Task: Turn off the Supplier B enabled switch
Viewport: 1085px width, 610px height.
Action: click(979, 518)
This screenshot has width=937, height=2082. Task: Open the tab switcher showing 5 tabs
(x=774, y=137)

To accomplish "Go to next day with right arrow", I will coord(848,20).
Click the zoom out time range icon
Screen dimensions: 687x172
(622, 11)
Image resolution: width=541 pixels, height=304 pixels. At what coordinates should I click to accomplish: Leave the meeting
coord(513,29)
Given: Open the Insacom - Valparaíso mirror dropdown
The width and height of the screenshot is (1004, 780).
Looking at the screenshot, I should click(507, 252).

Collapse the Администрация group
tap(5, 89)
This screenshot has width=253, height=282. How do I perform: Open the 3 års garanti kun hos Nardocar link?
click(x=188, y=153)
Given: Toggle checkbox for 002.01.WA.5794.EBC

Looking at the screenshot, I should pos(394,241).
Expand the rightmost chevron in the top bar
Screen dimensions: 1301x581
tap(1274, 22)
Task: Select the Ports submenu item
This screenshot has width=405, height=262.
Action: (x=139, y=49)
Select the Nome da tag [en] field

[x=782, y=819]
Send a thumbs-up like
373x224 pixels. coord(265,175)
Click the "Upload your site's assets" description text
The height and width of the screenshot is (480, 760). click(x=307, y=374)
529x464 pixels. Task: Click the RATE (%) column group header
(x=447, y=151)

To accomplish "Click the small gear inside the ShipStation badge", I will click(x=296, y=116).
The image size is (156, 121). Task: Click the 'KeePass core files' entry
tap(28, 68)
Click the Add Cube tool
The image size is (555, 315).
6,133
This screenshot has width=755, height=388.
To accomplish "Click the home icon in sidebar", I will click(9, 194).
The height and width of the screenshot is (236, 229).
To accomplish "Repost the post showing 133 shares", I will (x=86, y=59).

+-------+

* Task requirements *
Return the number of lines in the records holding the string "icon", without any other words.

* Result of the task *
2